Below is a tinker’s view of the innards of a -656A.  Could the box have been made smaller?  Obviously, one could replace the internal ac power components with a wall wart.  Perhaps the C batteries could be replaced with AAs.  Problem is with the speaker.  The PC board hides a large drum for the tuning mechanism.  Given the smooth tuning and large dial, the tuning arrangement is not something I would compromise.  So, stacking the speaker with the PC board would require a much thicker box.

The external antenna uses the standard approach of a small transfer coil wrapped around the ferrite bar for signal transfer.  Just as an aside, keep in mind for any long- or medium-wave radio having an external antenna coupled to the internal ferrite bar, the ferrite bar will remain active with the external antenna attached.  The external antenna is effective only to the extent that the phase and amplitude of its signal compliment or reduce that produced by the ferrite loop.

In addition to two intermediate frequency (IF) stages, the circuitry includes a 455 kHz ceramic filter in the base circuit of the first IF stage.  This provides very good selectivity.  Never satisfied the way things are, when I first got these radios, I duplicated a third IF stage in one of the units.  The result was a nice tight bandwidth still providing good audio.

The “improvements” in the -656A seem to be focused on the reduction of production costs.  I’ve already mentioned the tone switch for one.  Another example is the replacement of discrete components in the -655’s audio amplifier with a whopping 0.5-watt integrated circuit in the 656A.  Having no way to make a performance comparison, I will say my experience with the -656A is that it is still a very hot radio.

The TRFs filled a relatively minor marketing niche, namely DXing enthusiasts and perhaps a small number of expatriates who wanted to listen to broadcasts from their old hometowns.  The format evolution of medium wave broadcasting was already well on the way toward news-talk-ethnic broadcasting, and the appeal to rock ‘n rollers or virtually any music lovers just wasn’t there.  A sensitive radio had to include an FM band.  So, the TRFs faded into history sometime in the early ‘80s.

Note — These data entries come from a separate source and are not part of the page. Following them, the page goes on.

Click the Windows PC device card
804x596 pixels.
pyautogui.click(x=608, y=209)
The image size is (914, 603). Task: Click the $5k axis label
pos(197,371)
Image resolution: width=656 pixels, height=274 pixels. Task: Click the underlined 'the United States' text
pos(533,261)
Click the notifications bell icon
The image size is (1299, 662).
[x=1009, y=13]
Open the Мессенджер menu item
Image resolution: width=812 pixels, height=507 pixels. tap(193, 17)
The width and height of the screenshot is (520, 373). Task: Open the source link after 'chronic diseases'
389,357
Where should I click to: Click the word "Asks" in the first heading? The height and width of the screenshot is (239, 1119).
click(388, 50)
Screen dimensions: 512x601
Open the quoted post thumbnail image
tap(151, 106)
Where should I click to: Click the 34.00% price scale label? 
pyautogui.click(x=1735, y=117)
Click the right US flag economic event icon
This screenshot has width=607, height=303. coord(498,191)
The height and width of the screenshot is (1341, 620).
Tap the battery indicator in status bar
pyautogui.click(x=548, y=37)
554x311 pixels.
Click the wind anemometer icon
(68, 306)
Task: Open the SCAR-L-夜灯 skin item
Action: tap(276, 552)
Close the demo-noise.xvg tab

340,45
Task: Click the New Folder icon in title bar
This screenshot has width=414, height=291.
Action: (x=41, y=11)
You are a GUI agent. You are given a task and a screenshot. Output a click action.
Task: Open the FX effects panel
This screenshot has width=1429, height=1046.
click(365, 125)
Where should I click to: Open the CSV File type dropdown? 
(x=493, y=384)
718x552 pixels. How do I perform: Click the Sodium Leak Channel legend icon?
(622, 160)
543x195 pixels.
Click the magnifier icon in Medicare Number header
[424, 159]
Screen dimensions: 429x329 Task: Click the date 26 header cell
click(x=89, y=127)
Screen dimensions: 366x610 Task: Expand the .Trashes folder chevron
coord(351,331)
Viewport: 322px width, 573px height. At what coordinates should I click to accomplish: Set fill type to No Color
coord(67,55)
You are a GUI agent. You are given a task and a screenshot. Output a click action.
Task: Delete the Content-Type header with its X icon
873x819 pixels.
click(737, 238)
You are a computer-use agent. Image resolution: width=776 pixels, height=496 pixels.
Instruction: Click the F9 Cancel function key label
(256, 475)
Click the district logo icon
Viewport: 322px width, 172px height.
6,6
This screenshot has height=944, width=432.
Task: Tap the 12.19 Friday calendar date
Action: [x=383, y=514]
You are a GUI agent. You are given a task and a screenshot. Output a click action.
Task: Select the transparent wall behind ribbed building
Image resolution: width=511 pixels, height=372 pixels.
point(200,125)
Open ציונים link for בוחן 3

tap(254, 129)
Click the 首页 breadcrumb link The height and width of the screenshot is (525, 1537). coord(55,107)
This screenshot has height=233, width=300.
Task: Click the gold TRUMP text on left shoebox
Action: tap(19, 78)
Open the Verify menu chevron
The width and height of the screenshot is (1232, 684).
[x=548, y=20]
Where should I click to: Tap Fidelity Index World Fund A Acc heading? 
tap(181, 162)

Enter the long-distance “superadios,” notably General Electric’s Superadios I, II, and III in the 1990s.  Radio Shack itself produced a clone-like Optimus 12-603.  The “super” by that time referred more to the audio quality than the sensitivity.  This later generation featured two higher-quality speakers packaged in a cabinet with somewhat better acoustics, separate base and treble controls, all driven by a higher-powered audio amplifier.

Having worked in the industry for a couple years as an assembler, I have never been convinced that inclusion of multiple band coverage does not result in some performance compromise.  Radios such as the TRFs have a special appeal to me.  The General Electric P780 is another well-regarded example of an AM-only, high-sensitivity, radio.  Maybe you have a favorite of your own.  If you’re into tinkering, and even if you’re not, a functional TRF or such radio can provide a lot of cheap entertainment.